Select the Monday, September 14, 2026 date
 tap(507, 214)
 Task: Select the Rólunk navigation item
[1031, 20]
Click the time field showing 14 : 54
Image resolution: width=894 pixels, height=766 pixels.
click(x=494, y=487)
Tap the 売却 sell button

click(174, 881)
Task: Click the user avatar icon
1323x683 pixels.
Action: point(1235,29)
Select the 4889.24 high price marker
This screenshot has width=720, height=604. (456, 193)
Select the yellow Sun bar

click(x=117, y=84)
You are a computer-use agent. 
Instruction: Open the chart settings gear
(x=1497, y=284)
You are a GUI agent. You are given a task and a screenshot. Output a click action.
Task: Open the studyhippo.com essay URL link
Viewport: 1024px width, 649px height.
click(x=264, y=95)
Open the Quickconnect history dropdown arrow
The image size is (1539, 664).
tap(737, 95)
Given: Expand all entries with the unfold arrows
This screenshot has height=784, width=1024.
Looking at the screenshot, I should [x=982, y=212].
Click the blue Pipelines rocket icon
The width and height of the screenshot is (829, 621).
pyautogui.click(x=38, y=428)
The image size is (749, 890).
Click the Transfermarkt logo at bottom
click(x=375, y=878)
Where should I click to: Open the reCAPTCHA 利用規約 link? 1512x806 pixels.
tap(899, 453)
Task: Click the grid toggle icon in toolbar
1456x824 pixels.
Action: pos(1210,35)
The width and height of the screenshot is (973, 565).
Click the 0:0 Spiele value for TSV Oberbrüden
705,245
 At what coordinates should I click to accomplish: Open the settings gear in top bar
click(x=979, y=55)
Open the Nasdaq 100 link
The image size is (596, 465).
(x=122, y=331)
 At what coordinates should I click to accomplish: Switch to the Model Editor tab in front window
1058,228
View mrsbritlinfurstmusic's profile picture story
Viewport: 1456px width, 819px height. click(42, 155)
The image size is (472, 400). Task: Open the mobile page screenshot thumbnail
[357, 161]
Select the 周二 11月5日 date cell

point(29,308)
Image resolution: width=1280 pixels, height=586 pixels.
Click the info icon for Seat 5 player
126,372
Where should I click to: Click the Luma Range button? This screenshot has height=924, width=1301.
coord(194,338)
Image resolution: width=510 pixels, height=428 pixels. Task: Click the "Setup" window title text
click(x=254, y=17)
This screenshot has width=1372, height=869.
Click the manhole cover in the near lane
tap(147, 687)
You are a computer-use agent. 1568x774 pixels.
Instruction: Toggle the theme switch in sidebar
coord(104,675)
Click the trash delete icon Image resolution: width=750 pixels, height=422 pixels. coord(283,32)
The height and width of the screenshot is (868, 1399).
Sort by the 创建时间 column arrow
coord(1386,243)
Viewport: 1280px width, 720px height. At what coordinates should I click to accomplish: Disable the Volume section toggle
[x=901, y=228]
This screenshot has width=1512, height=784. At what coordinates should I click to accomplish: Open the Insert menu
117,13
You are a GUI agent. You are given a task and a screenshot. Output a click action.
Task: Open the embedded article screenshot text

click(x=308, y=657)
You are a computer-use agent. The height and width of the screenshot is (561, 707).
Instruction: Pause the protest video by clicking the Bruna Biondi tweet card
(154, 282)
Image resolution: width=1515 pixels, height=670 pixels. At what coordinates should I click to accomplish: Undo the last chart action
* * * * * * *
• [What you have to do] Output every record above exactly as it appears.

• [Written answer]
Select the Monday, September 14, 2026 date
 tap(507, 214)
 Task: Select the Rólunk navigation item
[1031, 20]
Click the time field showing 14 : 54
Image resolution: width=894 pixels, height=766 pixels.
click(x=494, y=487)
Tap the 売却 sell button

click(174, 881)
Task: Click the user avatar icon
1323x683 pixels.
Action: point(1235,29)
Select the 4889.24 high price marker
This screenshot has width=720, height=604. (456, 193)
Select the yellow Sun bar

click(x=117, y=84)
You are a computer-use agent. 
Instruction: Open the chart settings gear
(x=1497, y=284)
You are a GUI agent. You are given a task and a screenshot. Output a click action.
Task: Open the studyhippo.com essay URL link
Viewport: 1024px width, 649px height.
click(x=264, y=95)
Open the Quickconnect history dropdown arrow
The image size is (1539, 664).
tap(737, 95)
Given: Expand all entries with the unfold arrows
This screenshot has height=784, width=1024.
Looking at the screenshot, I should [x=982, y=212].
Click the blue Pipelines rocket icon
The width and height of the screenshot is (829, 621).
pyautogui.click(x=38, y=428)
The image size is (749, 890).
Click the Transfermarkt logo at bottom
click(x=375, y=878)
Where should I click to: Open the reCAPTCHA 利用規約 link? 1512x806 pixels.
tap(899, 453)
Task: Click the grid toggle icon in toolbar
1456x824 pixels.
Action: pos(1210,35)
The width and height of the screenshot is (973, 565).
Click the 0:0 Spiele value for TSV Oberbrüden
705,245
 At what coordinates should I click to accomplish: Open the settings gear in top bar
click(x=979, y=55)
Open the Nasdaq 100 link
The image size is (596, 465).
(x=122, y=331)
 At what coordinates should I click to accomplish: Switch to the Model Editor tab in front window
1058,228
View mrsbritlinfurstmusic's profile picture story
Viewport: 1456px width, 819px height. click(42, 155)
The image size is (472, 400). Task: Open the mobile page screenshot thumbnail
[357, 161]
Select the 周二 11月5日 date cell

point(29,308)
Image resolution: width=1280 pixels, height=586 pixels.
Click the info icon for Seat 5 player
126,372
Where should I click to: Click the Luma Range button? This screenshot has height=924, width=1301.
coord(194,338)
Image resolution: width=510 pixels, height=428 pixels. Task: Click the "Setup" window title text
click(x=254, y=17)
This screenshot has width=1372, height=869.
Click the manhole cover in the near lane
tap(147, 687)
You are a computer-use agent. 1568x774 pixels.
Instruction: Toggle the theme switch in sidebar
coord(104,675)
Click the trash delete icon Image resolution: width=750 pixels, height=422 pixels. coord(283,32)
The height and width of the screenshot is (868, 1399).
Sort by the 创建时间 column arrow
coord(1386,243)
Viewport: 1280px width, 720px height. At what coordinates should I click to accomplish: Disable the Volume section toggle
[x=901, y=228]
This screenshot has width=1512, height=784. At what coordinates should I click to accomplish: Open the Insert menu
117,13
You are a GUI agent. You are given a task and a screenshot. Output a click action.
Task: Open the embedded article screenshot text

click(x=308, y=657)
You are a computer-use agent. The height and width of the screenshot is (561, 707).
Instruction: Pause the protest video by clicking the Bruna Biondi tweet card
(154, 282)
Image resolution: width=1515 pixels, height=670 pixels. At what coordinates should I click to accomplish: Undo the last chart action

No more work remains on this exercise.